MATERIAL SHOWN section start

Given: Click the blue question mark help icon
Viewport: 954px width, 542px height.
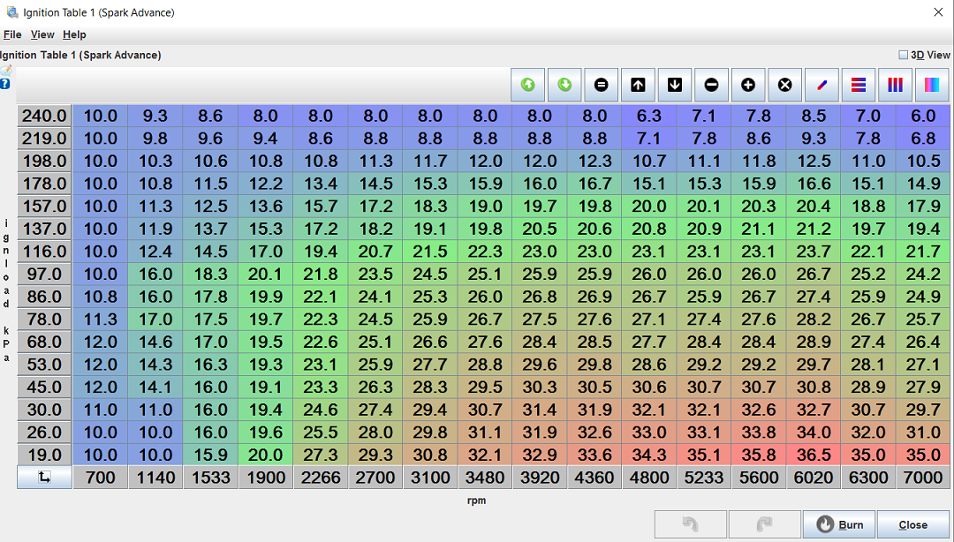Looking at the screenshot, I should tap(5, 84).
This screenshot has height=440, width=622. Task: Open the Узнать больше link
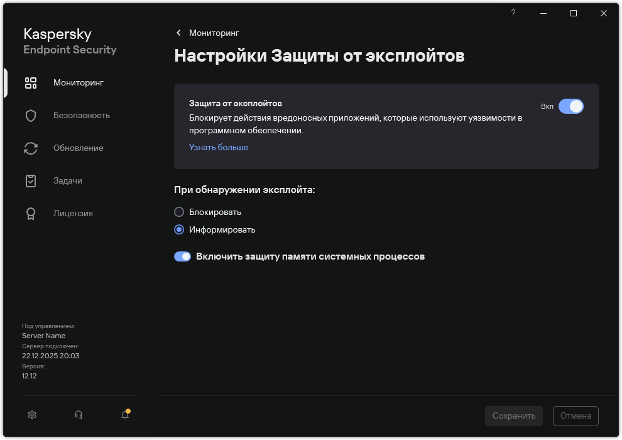click(218, 147)
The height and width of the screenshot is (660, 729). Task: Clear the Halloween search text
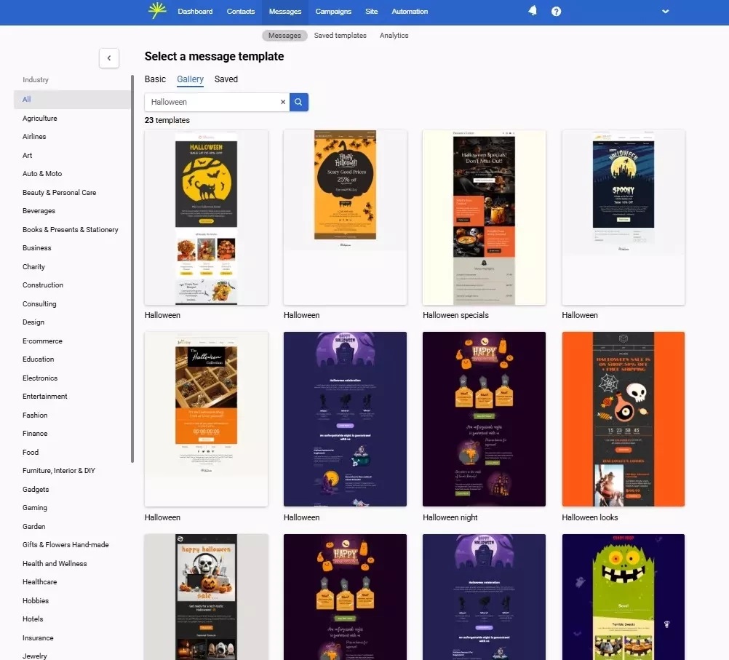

MATERIAL SHOWN section end

▶ _WORK ITEM_
Only the text of the records above, copied exactly, should be returned; the pictures stay out.

▶ _ANSWER TO THIS EXERCISE_
Given: Click the blue question mark help icon
Viewport: 954px width, 542px height.
Looking at the screenshot, I should tap(5, 84).
This screenshot has height=440, width=622. Task: Open the Узнать больше link
click(218, 147)
The height and width of the screenshot is (660, 729). Task: Clear the Halloween search text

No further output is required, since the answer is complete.